Posts Tagged ‘Denisovan’

multiple coastal-expresses & hints of archaic humans in India?

Monday, June 25th, 2012

Aha. A confession…. Because I’m just winging this, learning this much of mateiral through independent research, I wasn’t precisely clear on the development of the bow & arrow, and how the technology dispersed. Apparently it came about 64,000 years ago in South Africa. Apparently this date and place was nailed down when I was slacking back in 2008. A new paper walks through the steps that led to the bow & arrow.

So why are people like Paul Mellars of Cambridge still arguing that humans left Africa only after Toba explosion 60,000 years ago? In this Nature article, he states humans followed the coastlines rapidly with their new technologies, including bow and arrows, all of the way to Australia. As far as I’m aware of, the Australian aborigines didn’t even have the bow and arrow. That technology wouldn’t have been arbitrarily dropped at the Wallace Line. It seems obvious that there were human waves of dispersal both before and after Toba.

However, the other side of the argument in that Nature article is Petraglia, whose argument seems stronger to me until he states, “no one has ever argued for Neanderthals in India, ever,” in arguing that whatever artifacts he finds in Jurreru Valley must be made by modern humans.

Okay. How about Denisovans? Or another archaic human? The funny thing is towards the end of the article, which feels a little exciting. Petraglia has sympathizers who are proposing just that.

The pre-Toba artefacts from the Jurreru Valley look nothing like the Arabian ones, says Anthony Marks of Southern Methodist University in Dallas, Texas, who studied the Jebel Faya material.

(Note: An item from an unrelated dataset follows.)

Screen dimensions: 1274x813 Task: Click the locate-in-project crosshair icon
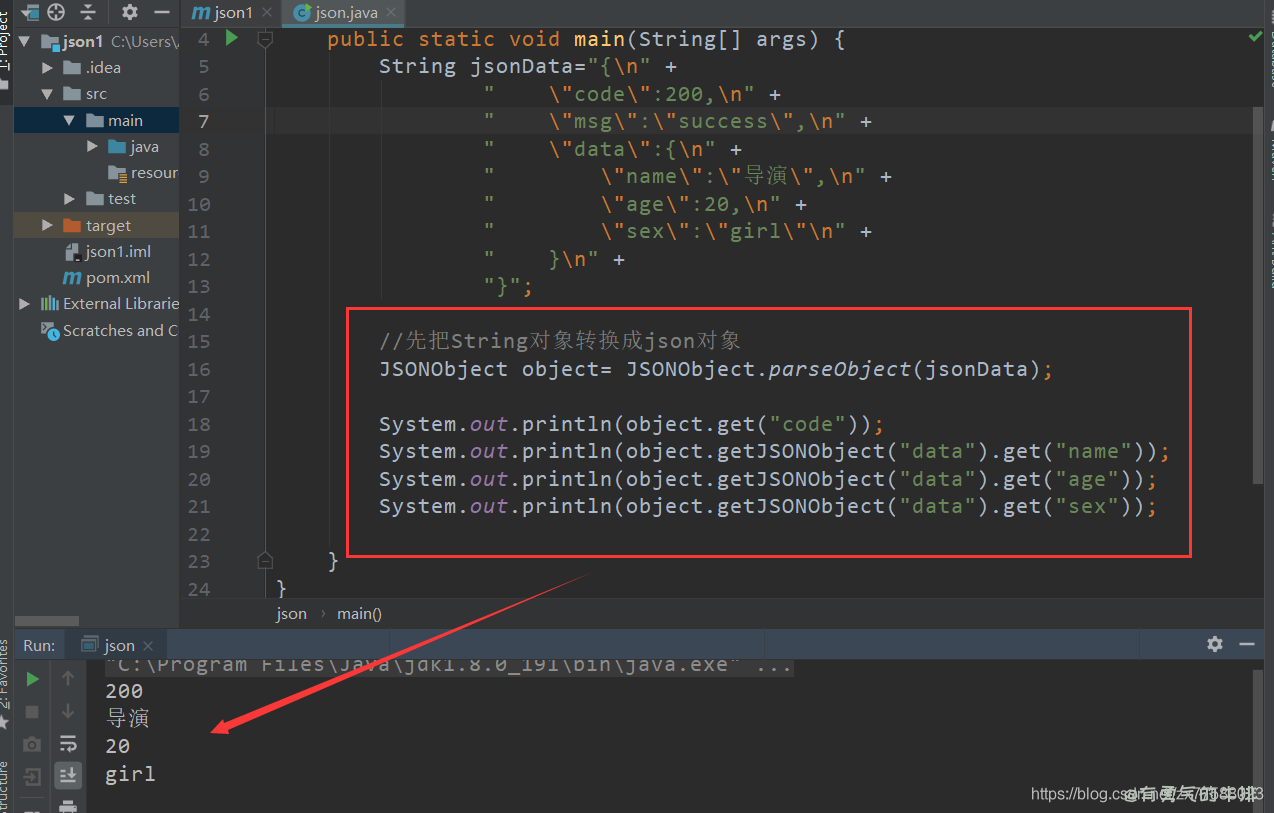coord(56,12)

And the archaeologist who analysed the oldest relics from the Jurreru Valley and provided key support for the claim that they are the handiwork of modern humans is no longer so sure. Chris Clarkson of the University of Queensland in Brisbane, Australia, a frequent collaborator of Petraglia’s, now thinks they might be the work of an unidentified population of archaic people.

This is definitely something to be followed.

Red Deer Cave people

Wednesday, March 14th, 2012

Human Remains from the Pleistocene-Holocene Transition of Southwest China Suggest a Complex Evolutionary History for East Asians.

Mysterious Chinese Fossils May Be New Human Species.

‘Red Deer Cave people’ may be new species of human.

I’d seen mention of the Red Deer people for a few years now. After the Denisovans turned up, I failed to remember them, although I eagerly anticipated some interesting fossils that had already been discovered in China being re-examined in this new context. The new paper states that no genetic material has been recovered from these bones. All that is know so far is that these bones have archaic features that are unusual for that time and region. They might be Denisovans, have Denisovan admixture, or have a different lineage altogether.

The most remarkable part is that these bones are between 14,300 and 11,500 years old, which is really damned recent.